Saved entries
====================
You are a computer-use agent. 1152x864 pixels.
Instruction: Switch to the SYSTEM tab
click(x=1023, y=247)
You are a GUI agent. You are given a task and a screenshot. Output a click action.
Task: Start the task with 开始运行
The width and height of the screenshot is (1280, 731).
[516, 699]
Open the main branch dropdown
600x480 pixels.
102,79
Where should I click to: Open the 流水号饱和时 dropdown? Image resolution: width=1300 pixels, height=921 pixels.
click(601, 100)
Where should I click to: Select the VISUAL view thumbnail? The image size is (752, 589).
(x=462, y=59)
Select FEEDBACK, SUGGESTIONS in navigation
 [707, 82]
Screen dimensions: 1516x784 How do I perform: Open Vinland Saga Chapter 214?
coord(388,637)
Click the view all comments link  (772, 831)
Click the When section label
====================
Repeat word for word the lines of the items, starting at the line that contains "Select FEEDBACK, SUGGESTIONS in navigation" and ending with the final line of the items.

#### FINISHED TASK
Select FEEDBACK, SUGGESTIONS in navigation
 [707, 82]
Screen dimensions: 1516x784 How do I perform: Open Vinland Saga Chapter 214?
coord(388,637)
Click the view all comments link  (772, 831)
Click the When section label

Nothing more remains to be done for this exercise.